# TEXT BLOCK:
Where the film really shines is its writing. Thematically, the film centers on generational curses and human evil. From the film's beginning, Nim talks about how everything has a spirit, and the good ones protect us. Early on, a man takes liquor from a cemetery and drinks it, accumulating bad karma, and falling ill. Similarly, our ancestors sin, and we must pay the price, for every action has a consequence. It ties back to a regional Buddhist belief in karma, but it also hints at how Asian families tend not to communicate about family trauma or histories.
Without knowledge of what has happened, we can’t break a cycle of pain, whether that be a generational trauma or a literal generational curse. In Mink’s case, her great-grandfather was stoned to death by laborers at his factory, and her grandfather burned down that same factory for insurance money, killing all the animals and insects that lived there. Ba Yan initially chose Mink’s mother to be the shaman. Still, her mother pushed the responsibility away, rejecting a blessing and opening the gates for her children to suffer. Nim spends much of the film discovering this, wasting time until it is too late to save Mink.
This runs parallel to another prominent theme in the film: maternal instinct. In the vein of recent contemporary horrors like Hereditary (2018) and The Haunting of Hill House (2018), Pisanthanakun's focus on family elevates the film, especially when framed through its female cast. Ba Yan is a female goddess possessing only women within a specific family, passing through daughters. Manit’s wife disrupts the ceremony to exorcise Mink because she believes Mink has threatened her son, effectively dooming them all. In the film’s last moments, Noi tries desperately to save Mink even though all previous attempts have put everyone in harm’s way. Women desperately trying to protect themselves and their children is what propels the plot forward, and the fact that every action brings them closer and closer to doom makes the film all the more difficult to watch.
What is also clear, is the tension between Western religion and Eastern tradition. For Southeast Asia, Christianity is a remnant of colonization, one used to "civilize" locals. Noi converts to Christianity, claiming it is to save herself from becoming the next shaman for Ba Yan, implicitly giving the Christian God as much power as the ancestral spirits of the region. Mink reveals during her possession that Noi used every traditional tool she could think of to direct Ba Yan to Nim instead, including talismans in her shoes. In fact, at a Christmas parade, Mink terrorizes revelers by throwing things at them from on top of a float — it seems the Christian God has no power here after all.
However, ancestral spirits don’t have all-encompassing power either. In its final scene, The Medium depicts Nim having a crisis of faith the day before she dies, stating she doesn’t know if Ba Yan ever truly possessed her. It is unclear why she dies, but it appears to be directly connected to her crisis of faith. Perhaps Ba Yan turned her back because of Nim's lack of faith, or perhaps by faltering in her faith, she opened herself up to possession and harm. Regardless, it forces us to think about karma and superstitions, as well as what women will give up for their children.
The Medium is now playing in theaters on Shudder.

# DATA EXTRACT:

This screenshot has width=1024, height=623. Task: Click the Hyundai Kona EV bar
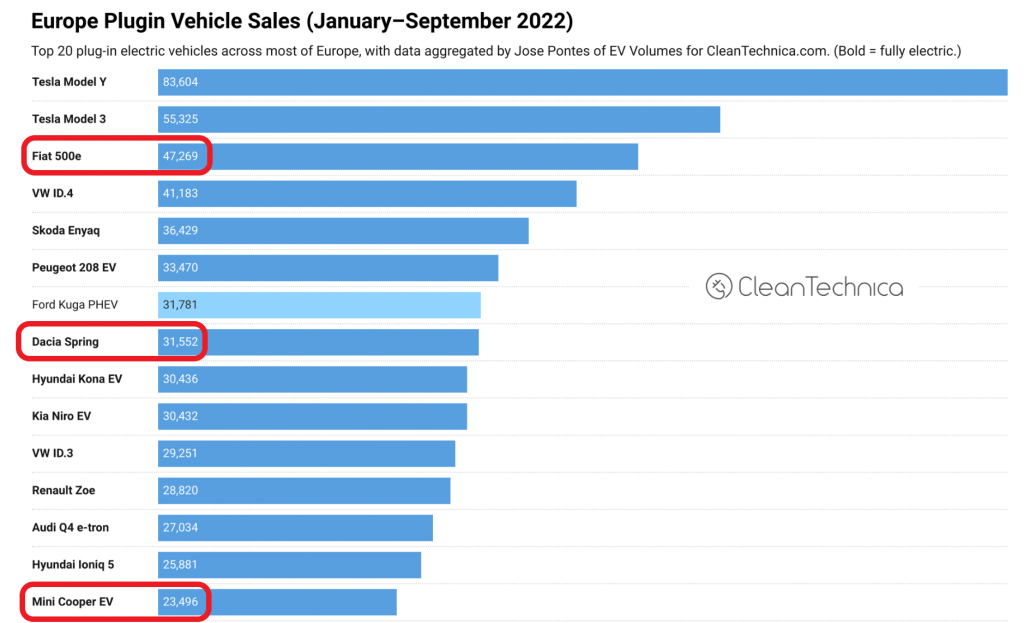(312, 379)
...
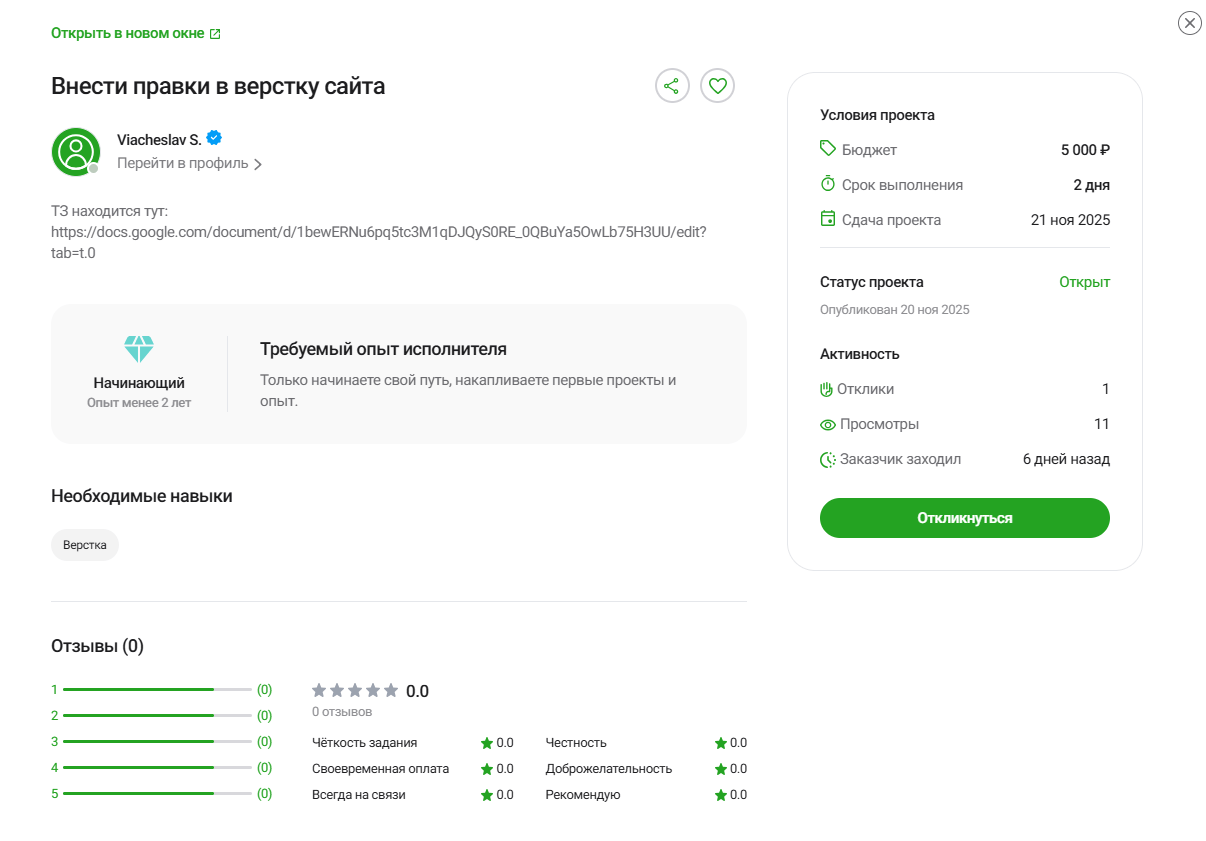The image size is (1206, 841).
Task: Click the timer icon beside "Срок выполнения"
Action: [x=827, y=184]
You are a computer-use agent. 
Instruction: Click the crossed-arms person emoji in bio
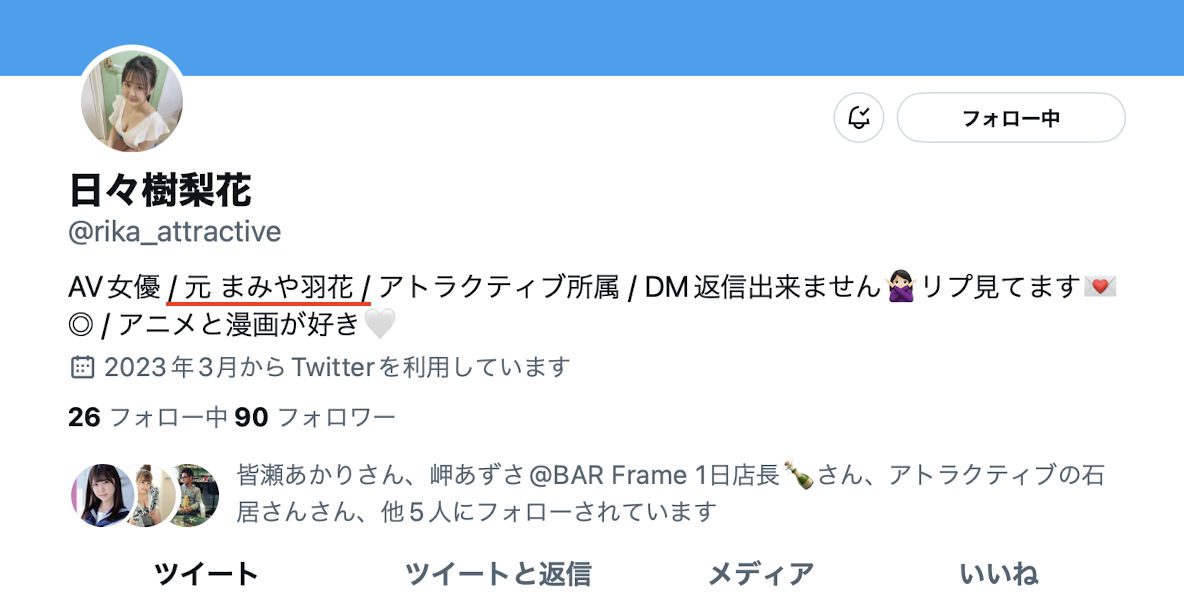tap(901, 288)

# TASK:
Quote the passage of the film review starting with "However, ancestral spirits" and going on through "for their children.", word for word.

# SOLUTION TO THIS TASK:
However, ancestral spirits don’t have all-encompassing power either. In its final scene, The Medium depicts Nim having a crisis of faith the day before she dies, stating she doesn’t know if Ba Yan ever truly possessed her. It is unclear why she dies, but it appears to be directly connected to her crisis of faith. Perhaps Ba Yan turned her back because of Nim's lack of faith, or perhaps by faltering in her faith, she opened herself up to possession and harm. Regardless, it forces us to think about karma and superstitions, as well as what women will give up for their children.